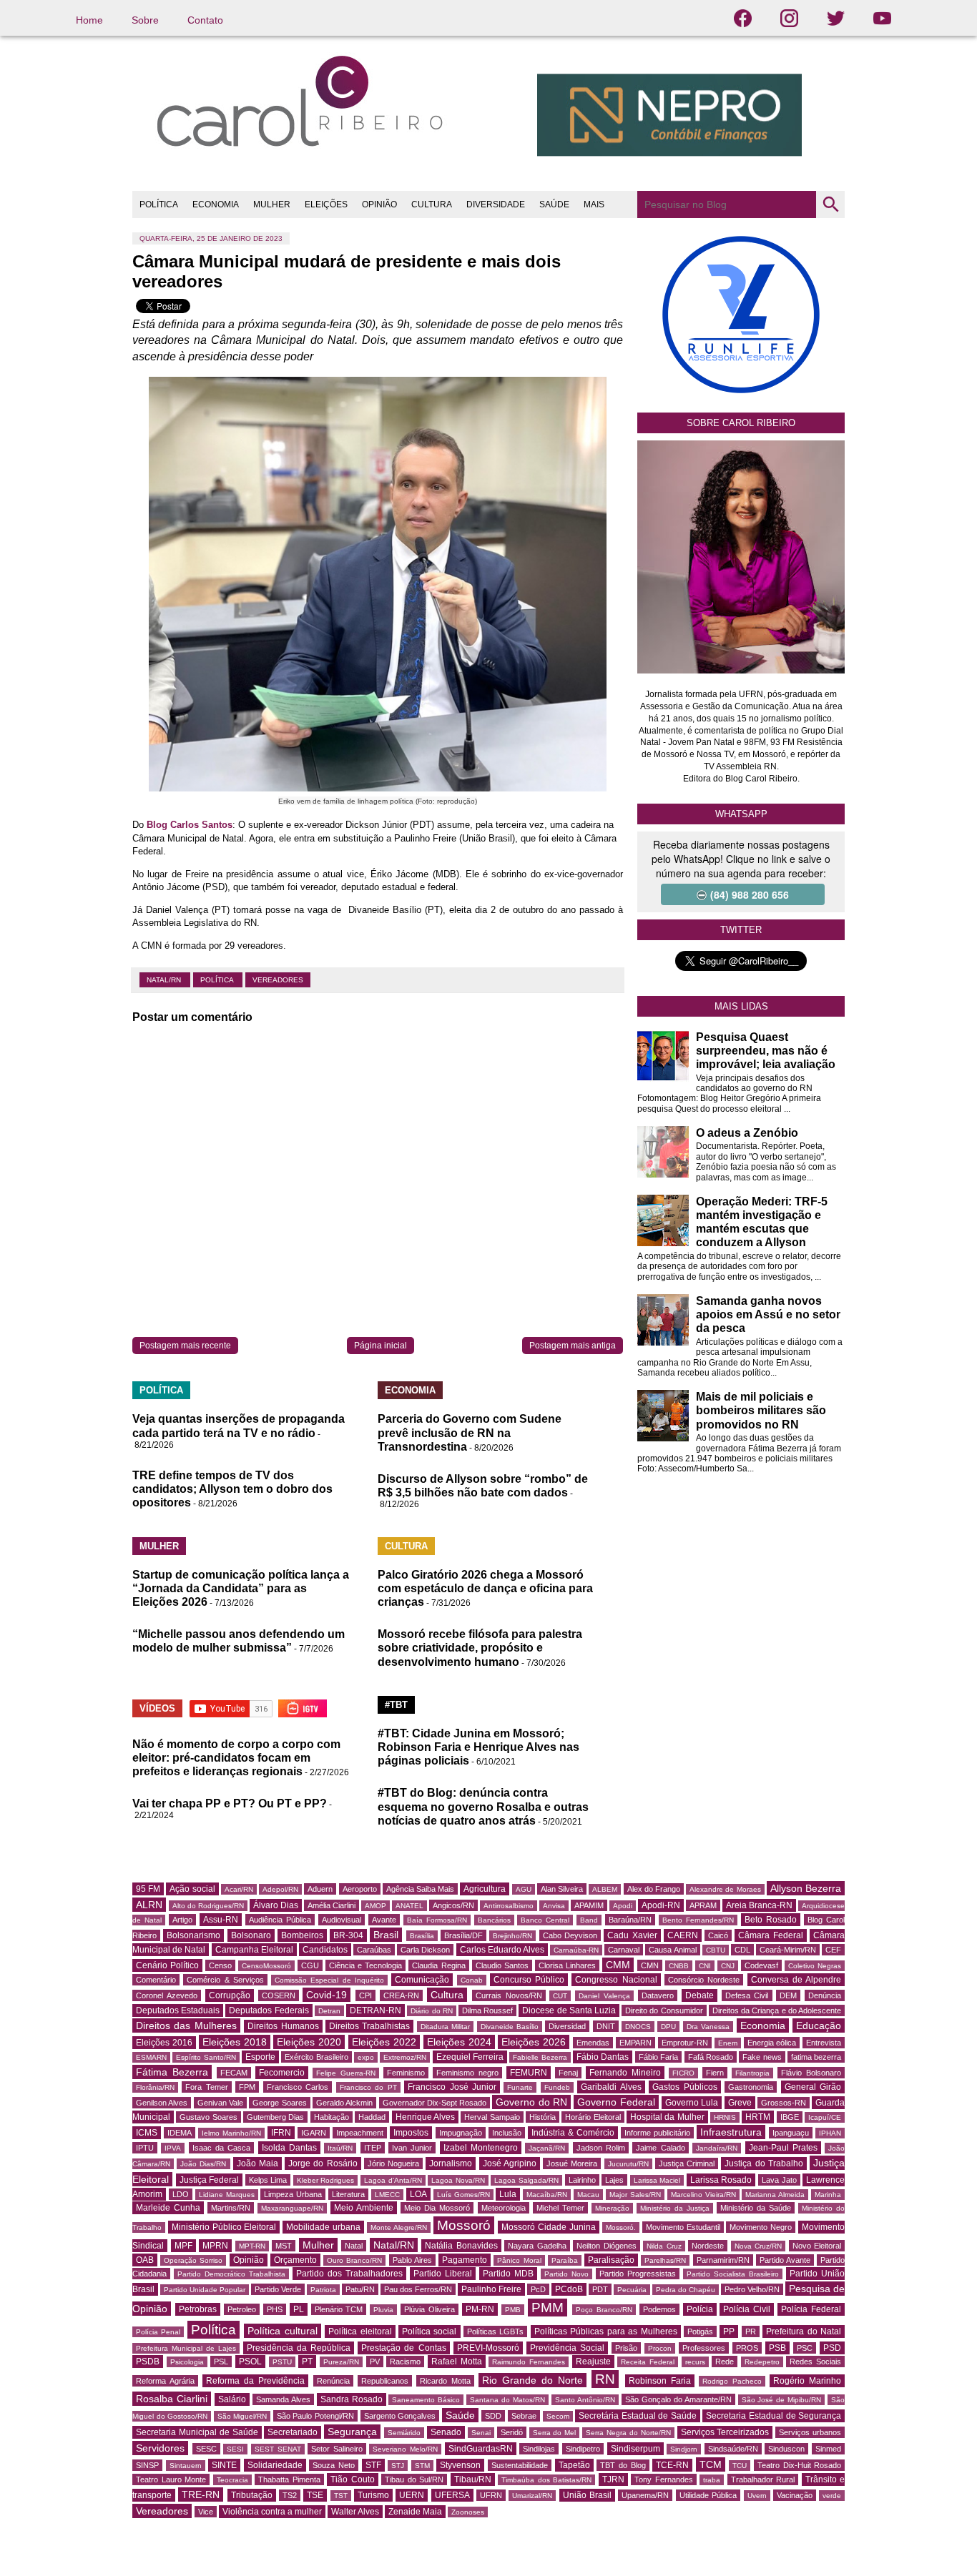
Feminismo (406, 2072)
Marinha (828, 2195)
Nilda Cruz (664, 2246)
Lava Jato (779, 2180)
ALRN (149, 1904)
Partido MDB (508, 2274)
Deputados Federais (268, 2010)
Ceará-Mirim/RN (788, 1949)
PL (298, 2309)
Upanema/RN (645, 2495)
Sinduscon (786, 2448)
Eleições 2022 (384, 2042)
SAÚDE (554, 204)
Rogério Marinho (807, 2381)
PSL (221, 2361)
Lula (507, 2194)
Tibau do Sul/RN (414, 2479)
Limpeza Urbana (293, 2194)
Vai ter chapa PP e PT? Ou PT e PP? (229, 1803)
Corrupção (229, 1995)
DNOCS (638, 2026)
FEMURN (528, 2073)
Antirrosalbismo (508, 1906)
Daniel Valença (604, 1996)
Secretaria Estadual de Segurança (773, 2416)
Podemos (659, 2309)
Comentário (156, 1979)
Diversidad (567, 2026)
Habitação (331, 2117)
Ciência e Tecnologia (365, 1965)
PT (307, 2362)
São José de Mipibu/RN (782, 2400)
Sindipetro (583, 2448)
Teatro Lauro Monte (171, 2479)
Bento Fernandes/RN (698, 1920)
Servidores (160, 2448)
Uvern (757, 2495)
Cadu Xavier (632, 1935)
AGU (523, 1889)
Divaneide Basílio (510, 2026)
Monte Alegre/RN (398, 2227)
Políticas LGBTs (495, 2331)
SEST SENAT (278, 2449)
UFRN (491, 2495)
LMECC (387, 2195)
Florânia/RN (155, 2087)
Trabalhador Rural (763, 2479)
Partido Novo (566, 2274)
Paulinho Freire (491, 2289)
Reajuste (593, 2362)
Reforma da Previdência (255, 2381)
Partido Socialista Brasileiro (733, 2274)
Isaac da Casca (221, 2147)
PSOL (250, 2362)
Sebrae (523, 2416)
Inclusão (506, 2132)
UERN (411, 2495)
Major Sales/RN (635, 2195)
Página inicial (380, 1346)
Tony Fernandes (663, 2479)
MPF (183, 2246)
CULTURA (431, 204)
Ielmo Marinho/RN (231, 2133)
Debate (699, 1995)
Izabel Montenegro (480, 2148)
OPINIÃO (379, 204)
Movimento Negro (761, 2227)
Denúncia (824, 1995)
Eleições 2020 (309, 2042)
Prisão (626, 2348)
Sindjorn (683, 2449)
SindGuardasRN (480, 2449)
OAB (145, 2260)
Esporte (260, 2057)
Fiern (715, 2072)
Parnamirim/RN (723, 2260)
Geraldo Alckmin (344, 2102)
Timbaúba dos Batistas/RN (546, 2480)
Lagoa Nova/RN (458, 2180)
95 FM (148, 1889)
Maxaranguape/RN (292, 2208)
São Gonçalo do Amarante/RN (678, 2399)
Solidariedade (275, 2465)
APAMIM (589, 1905)
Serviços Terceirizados (725, 2432)
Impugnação (460, 2132)
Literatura (348, 2194)
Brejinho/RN (512, 1936)
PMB (513, 2310)
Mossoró (464, 2225)
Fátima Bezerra (172, 2072)
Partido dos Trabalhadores (349, 2274)
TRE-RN (201, 2494)
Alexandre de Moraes (724, 1889)
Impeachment (359, 2132)
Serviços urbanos (810, 2432)
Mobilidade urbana (323, 2227)
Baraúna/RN (630, 1919)
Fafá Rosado (710, 2057)
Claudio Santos (502, 1965)
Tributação (252, 2495)
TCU (739, 2465)
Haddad (372, 2117)
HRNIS (725, 2117)
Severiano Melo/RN (405, 2449)
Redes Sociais (815, 2361)
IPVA (173, 2148)
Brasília (422, 1936)
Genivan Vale (220, 2102)
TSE (315, 2495)
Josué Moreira (571, 2163)
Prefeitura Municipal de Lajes (186, 2348)
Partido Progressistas (637, 2273)
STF (373, 2465)
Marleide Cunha (168, 2208)
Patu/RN (360, 2289)
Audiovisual (341, 1919)
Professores (703, 2348)
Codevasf (761, 1965)
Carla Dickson (425, 1949)
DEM (788, 1995)
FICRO (683, 2073)
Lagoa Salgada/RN (526, 2180)
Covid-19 (326, 1994)
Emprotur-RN (685, 2042)
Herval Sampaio (491, 2117)
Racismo (405, 2361)
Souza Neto (334, 2465)
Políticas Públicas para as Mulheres (605, 2331)
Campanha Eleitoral (254, 1950)
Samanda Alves (283, 2399)
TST (341, 2495)
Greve (740, 2103)
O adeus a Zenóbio (747, 1133)
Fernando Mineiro (625, 2073)
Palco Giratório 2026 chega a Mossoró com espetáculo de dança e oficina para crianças (485, 1588)
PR (750, 2331)
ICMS (146, 2133)
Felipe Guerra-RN (345, 2073)
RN (605, 2379)
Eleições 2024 (459, 2042)
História (542, 2117)
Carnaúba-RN (576, 1950)
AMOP (375, 1906)
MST (283, 2245)
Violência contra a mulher (272, 2512)
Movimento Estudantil (683, 2227)
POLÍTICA (158, 204)
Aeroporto (360, 1889)
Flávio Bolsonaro (811, 2072)
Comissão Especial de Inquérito (329, 1980)
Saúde (460, 2415)
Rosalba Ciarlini (171, 2398)
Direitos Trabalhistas (369, 2026)
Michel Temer (560, 2208)
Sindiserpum (635, 2449)
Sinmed (828, 2448)
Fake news (761, 2057)
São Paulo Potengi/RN (315, 2416)
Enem (727, 2043)
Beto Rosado (771, 1920)
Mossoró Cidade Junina (548, 2227)
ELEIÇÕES (326, 204)
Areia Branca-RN (759, 1905)
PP (729, 2331)
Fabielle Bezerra (539, 2057)
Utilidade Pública (708, 2495)
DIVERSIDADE (495, 204)
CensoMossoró (266, 1966)
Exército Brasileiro (316, 2057)
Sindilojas (539, 2448)
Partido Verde (278, 2289)
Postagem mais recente (185, 1346)
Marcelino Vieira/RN (703, 2195)
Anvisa (554, 1906)
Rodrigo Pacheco (732, 2381)
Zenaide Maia (415, 2512)
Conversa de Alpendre (796, 1980)
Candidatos (325, 1950)
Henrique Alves (425, 2117)
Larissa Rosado (721, 2180)
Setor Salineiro (337, 2448)
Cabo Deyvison (570, 1935)
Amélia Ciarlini (331, 1905)
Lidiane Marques (227, 2195)
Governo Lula (691, 2103)
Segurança (352, 2431)
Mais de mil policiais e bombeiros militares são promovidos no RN (761, 1410)
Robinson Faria (660, 2381)
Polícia (700, 2309)
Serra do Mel (554, 2433)
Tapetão (574, 2465)
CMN (650, 1965)
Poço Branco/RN (604, 2310)
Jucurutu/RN (628, 2164)
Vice (205, 2511)
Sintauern (186, 2465)
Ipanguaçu (790, 2132)
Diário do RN (431, 2011)
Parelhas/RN (665, 2260)
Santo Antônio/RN (585, 2400)
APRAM (703, 1905)
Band (589, 1920)
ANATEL (409, 1906)
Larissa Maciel (657, 2180)
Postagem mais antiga (572, 1346)
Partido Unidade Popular (204, 2290)
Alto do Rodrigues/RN (208, 1906)
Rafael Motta (456, 2362)
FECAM (233, 2072)
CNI (705, 1966)
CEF (833, 1949)
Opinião (248, 2260)
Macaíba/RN (546, 2195)
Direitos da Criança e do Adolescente (776, 2010)
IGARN (313, 2132)
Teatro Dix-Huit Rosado (799, 2465)
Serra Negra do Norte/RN (628, 2433)
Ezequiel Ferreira (470, 2057)
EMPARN (635, 2042)
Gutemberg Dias (275, 2117)
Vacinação (794, 2495)
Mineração (612, 2208)
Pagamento (464, 2260)
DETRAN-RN (375, 2010)
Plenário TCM (339, 2309)
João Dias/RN (203, 2164)
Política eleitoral (359, 2331)
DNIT (605, 2026)
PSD (832, 2348)
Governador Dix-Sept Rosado (435, 2102)
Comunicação (422, 1980)
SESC (206, 2448)
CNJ (728, 1966)
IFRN (281, 2133)
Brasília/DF (463, 1935)
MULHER (271, 204)
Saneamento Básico (426, 2400)
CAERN (682, 1935)
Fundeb (557, 2087)
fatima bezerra (816, 2057)
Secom (557, 2416)
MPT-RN (252, 2246)
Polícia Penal (158, 2332)
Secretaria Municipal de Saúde (197, 2432)
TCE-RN (672, 2465)
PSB (777, 2348)
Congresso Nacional (616, 1980)
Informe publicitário (657, 2132)
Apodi (622, 1906)
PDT (600, 2289)
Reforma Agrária (165, 2381)
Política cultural (282, 2330)
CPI (365, 1995)
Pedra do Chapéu (685, 2290)
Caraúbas (374, 1949)
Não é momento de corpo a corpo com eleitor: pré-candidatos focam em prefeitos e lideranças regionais (236, 1757)
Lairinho (582, 2180)
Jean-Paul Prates (783, 2148)
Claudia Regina (438, 1965)
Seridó (512, 2432)
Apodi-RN (661, 1905)
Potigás (700, 2331)
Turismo (373, 2495)
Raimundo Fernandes (528, 2362)
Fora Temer (206, 2087)
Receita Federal (647, 2362)
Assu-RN (220, 1920)
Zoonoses (467, 2512)
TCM (710, 2464)
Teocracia (232, 2480)
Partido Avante (785, 2260)
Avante (384, 1919)
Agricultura (484, 1889)
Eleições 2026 (533, 2042)
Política (217, 980)
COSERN (278, 1995)
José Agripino (509, 2163)
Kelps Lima (268, 2180)
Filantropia (752, 2073)
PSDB (147, 2362)
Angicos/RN (453, 1905)
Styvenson (460, 2465)
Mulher (318, 2245)
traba (711, 2480)
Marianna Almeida (775, 2195)
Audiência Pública (280, 1919)
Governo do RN (531, 2102)
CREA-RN (401, 1995)
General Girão (813, 2087)
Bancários (494, 1920)
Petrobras (198, 2309)
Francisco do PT (368, 2087)
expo (366, 2057)
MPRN (215, 2246)
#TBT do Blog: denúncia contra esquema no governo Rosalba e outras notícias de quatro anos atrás (483, 1806)
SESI (235, 2449)
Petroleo (241, 2309)
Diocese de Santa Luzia (569, 2010)
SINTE (224, 2465)
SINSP (147, 2465)
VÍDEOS (157, 1708)
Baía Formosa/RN (437, 1920)
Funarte (520, 2087)
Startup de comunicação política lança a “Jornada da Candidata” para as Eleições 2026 (240, 1588)
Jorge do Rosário (322, 2163)
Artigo (182, 1919)
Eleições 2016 (164, 2043)
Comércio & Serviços (225, 1979)
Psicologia (187, 2362)
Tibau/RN (472, 2479)
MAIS (594, 204)
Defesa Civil (747, 1995)
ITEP (372, 2147)
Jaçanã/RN (547, 2148)
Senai (481, 2433)
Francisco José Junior (452, 2087)
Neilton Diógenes (606, 2245)
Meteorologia (503, 2208)
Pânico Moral (519, 2260)
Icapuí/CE (824, 2117)
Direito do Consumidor (663, 2010)
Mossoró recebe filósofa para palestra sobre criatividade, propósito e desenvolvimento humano (480, 1647)
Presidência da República (298, 2348)
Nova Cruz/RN (758, 2246)
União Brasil (587, 2495)
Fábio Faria (658, 2057)
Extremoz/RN (404, 2057)
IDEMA (179, 2132)
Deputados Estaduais (178, 2010)
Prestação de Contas (403, 2348)
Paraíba (564, 2260)
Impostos (410, 2133)
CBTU (715, 1950)
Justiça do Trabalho (763, 2163)
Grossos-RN (783, 2102)
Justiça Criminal (687, 2163)
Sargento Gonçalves (400, 2416)
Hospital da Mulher (667, 2117)
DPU (668, 2026)
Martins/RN (230, 2208)
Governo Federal (615, 2102)
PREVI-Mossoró (488, 2348)
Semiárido (404, 2433)
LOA (418, 2194)
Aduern (320, 1889)
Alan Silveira (562, 1889)
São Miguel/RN (242, 2416)
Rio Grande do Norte (532, 2380)
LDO (180, 2194)
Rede (724, 2361)
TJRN (613, 2479)
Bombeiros (302, 1935)
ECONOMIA (215, 204)
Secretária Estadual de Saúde (638, 2416)
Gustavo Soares (208, 2117)
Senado (446, 2432)
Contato (205, 20)
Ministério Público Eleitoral (224, 2227)
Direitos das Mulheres (186, 2025)
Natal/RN (165, 980)
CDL (742, 1949)
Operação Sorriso (193, 2260)
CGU (310, 1965)
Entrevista (823, 2042)
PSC (804, 2348)
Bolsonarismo (193, 1935)
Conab (472, 1980)
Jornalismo (450, 2163)
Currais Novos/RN (509, 1995)
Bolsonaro (251, 1935)
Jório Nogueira (393, 2163)
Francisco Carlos (297, 2087)
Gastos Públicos (684, 2087)
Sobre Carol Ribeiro (741, 423)
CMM (618, 1964)
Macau (588, 2195)
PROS (747, 2348)
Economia (762, 2025)
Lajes (614, 2180)
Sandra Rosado (351, 2399)
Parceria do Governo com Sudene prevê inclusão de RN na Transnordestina (469, 1432)
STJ (397, 2465)
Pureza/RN (341, 2362)
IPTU (145, 2147)
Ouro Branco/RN (354, 2260)
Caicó (718, 1935)
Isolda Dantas (289, 2148)
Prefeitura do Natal (803, 2331)
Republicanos (384, 2381)
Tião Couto (352, 2479)
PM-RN (480, 2309)
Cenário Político (167, 1965)
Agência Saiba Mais (420, 1889)
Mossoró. (621, 2227)
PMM (547, 2307)
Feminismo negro (467, 2072)
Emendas (592, 2042)
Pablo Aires (412, 2260)
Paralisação (611, 2260)
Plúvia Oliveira (429, 2309)
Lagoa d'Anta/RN (393, 2180)
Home (89, 20)
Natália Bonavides (461, 2246)
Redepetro (762, 2362)
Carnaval (623, 1949)
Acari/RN (239, 1889)
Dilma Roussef (487, 2010)
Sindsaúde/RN (733, 2448)
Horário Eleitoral (592, 2117)
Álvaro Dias (275, 1905)
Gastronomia (750, 2087)
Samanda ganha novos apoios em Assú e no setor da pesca (768, 1314)
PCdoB (569, 2289)
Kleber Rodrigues (326, 2180)
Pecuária (632, 2290)
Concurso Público (529, 1980)
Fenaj (568, 2072)
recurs (695, 2362)
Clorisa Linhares (567, 1965)
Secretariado (292, 2432)
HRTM (757, 2117)
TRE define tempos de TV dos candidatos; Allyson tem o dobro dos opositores (232, 1489)
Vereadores (277, 980)
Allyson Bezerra (805, 1888)
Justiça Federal (210, 2180)
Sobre (145, 20)
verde (832, 2495)
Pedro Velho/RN (752, 2289)
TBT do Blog (622, 2465)
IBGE (789, 2117)
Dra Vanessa (708, 2026)
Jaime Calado (660, 2147)
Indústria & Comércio (572, 2133)
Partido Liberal (442, 2274)
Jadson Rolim (600, 2147)
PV (375, 2361)
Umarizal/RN (532, 2495)
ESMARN (151, 2057)
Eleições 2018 (234, 2042)
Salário (232, 2399)
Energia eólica (772, 2042)
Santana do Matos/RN (507, 2400)
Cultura (447, 1994)
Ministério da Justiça (675, 2208)
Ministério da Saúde (755, 2208)
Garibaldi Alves (611, 2087)
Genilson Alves (161, 2102)
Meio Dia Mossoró (437, 2208)
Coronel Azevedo (166, 1995)
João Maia (257, 2163)
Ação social (192, 1889)
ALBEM (604, 1889)
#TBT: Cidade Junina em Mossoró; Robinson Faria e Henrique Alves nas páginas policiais (478, 1747)
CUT (560, 1996)
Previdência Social (567, 2348)
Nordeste (708, 2245)
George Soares (279, 2102)
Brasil (385, 1934)
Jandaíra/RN (716, 2148)
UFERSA (452, 2495)
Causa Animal (672, 1949)
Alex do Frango (653, 1889)
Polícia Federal (811, 2309)
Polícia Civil (746, 2309)
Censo (220, 1965)
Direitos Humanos (282, 2026)
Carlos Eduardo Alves (502, 1950)
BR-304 (348, 1935)
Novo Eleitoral (817, 2245)
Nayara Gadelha (537, 2245)
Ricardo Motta (445, 2381)
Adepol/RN (280, 1889)
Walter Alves (355, 2512)
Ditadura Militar (445, 2026)
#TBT (396, 1704)
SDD (493, 2416)
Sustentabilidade (519, 2465)
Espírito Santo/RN (205, 2057)
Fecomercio (282, 2073)
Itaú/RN (340, 2148)
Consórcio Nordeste (704, 1979)
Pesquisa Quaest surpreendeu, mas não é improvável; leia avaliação (765, 1050)
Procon (660, 2348)
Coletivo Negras (814, 1966)
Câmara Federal (770, 1935)
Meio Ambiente (363, 2208)
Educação (818, 2025)
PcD (538, 2289)
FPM (247, 2087)
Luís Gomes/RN (463, 2195)
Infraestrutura (731, 2132)
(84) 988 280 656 (749, 894)
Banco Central (545, 1920)
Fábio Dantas (602, 2057)
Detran (329, 2011)
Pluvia (383, 2310)
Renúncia (333, 2381)
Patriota (323, 2290)
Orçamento (295, 2260)
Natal (354, 2245)
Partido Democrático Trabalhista (231, 2274)
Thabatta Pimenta (289, 2479)
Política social (429, 2331)
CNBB (679, 1966)
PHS (275, 2309)
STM (422, 2465)
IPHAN (830, 2133)
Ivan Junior (412, 2147)
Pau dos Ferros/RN (418, 2289)
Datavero (658, 1995)
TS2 (290, 2495)
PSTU (282, 2362)
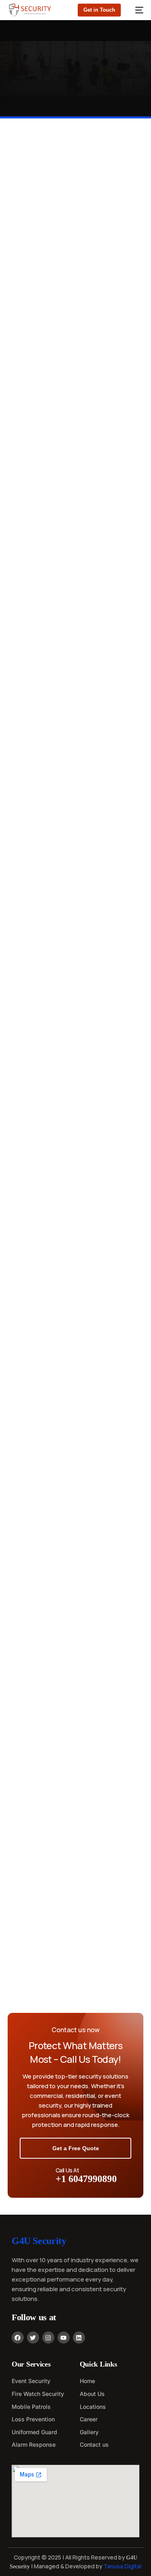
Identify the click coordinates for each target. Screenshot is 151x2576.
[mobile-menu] (136, 10)
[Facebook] (18, 2337)
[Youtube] (64, 2337)
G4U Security (39, 2241)
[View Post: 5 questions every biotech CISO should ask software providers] (75, 1630)
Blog (14, 234)
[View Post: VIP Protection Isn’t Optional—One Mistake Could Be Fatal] (75, 1037)
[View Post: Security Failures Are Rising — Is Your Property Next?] (75, 837)
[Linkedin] (79, 2337)
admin (16, 328)
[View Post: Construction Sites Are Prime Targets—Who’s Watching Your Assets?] (75, 1238)
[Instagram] (48, 2337)
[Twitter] (33, 2337)
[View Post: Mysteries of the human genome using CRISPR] (75, 1831)
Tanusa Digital (122, 2566)
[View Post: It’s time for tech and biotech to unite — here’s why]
•••
■ WHAT IS BEING ASKED: All that belongs in the answer is the run of lines above from the line containing "Secretariado (292, 2432)" through the line containing "ALBEM (604, 1889)", exactly as written.

■ SOLUTION TO THIS EXERCISE:
Secretariado (292, 2432)
HRTM (757, 2117)
TRE define tempos de TV dos candidatos; Allyson tem o dobro dos opositores (232, 1489)
Vereadores (277, 980)
Allyson Bezerra (805, 1888)
Justiça Federal (210, 2180)
Sobre (145, 20)
verde (832, 2495)
Pedro Velho/RN (752, 2289)
TBT do Blog (622, 2465)
IBGE (789, 2117)
Dra Vanessa (708, 2026)
Jaime Calado (660, 2147)
Indústria & Comércio (572, 2133)
Partido Liberal (442, 2274)
Jadson Rolim (600, 2147)
PV (375, 2361)
Umarizal/RN (532, 2495)
ESMARN (151, 2057)
Eleições 2018 (234, 2042)
Salário (232, 2399)
Energia eólica (772, 2042)
Santana do Matos/RN (507, 2400)
Cultura (447, 1994)
Ministério da Justiça (675, 2208)
Ministério da Saúde (755, 2208)
Garibaldi Alves (611, 2087)
Genilson Alves (161, 2102)
Meio Dia Mossoró (437, 2208)
Coronel Azevedo (166, 1995)
João Maia (257, 2163)
Ação social (192, 1889)
ALBEM (604, 1889)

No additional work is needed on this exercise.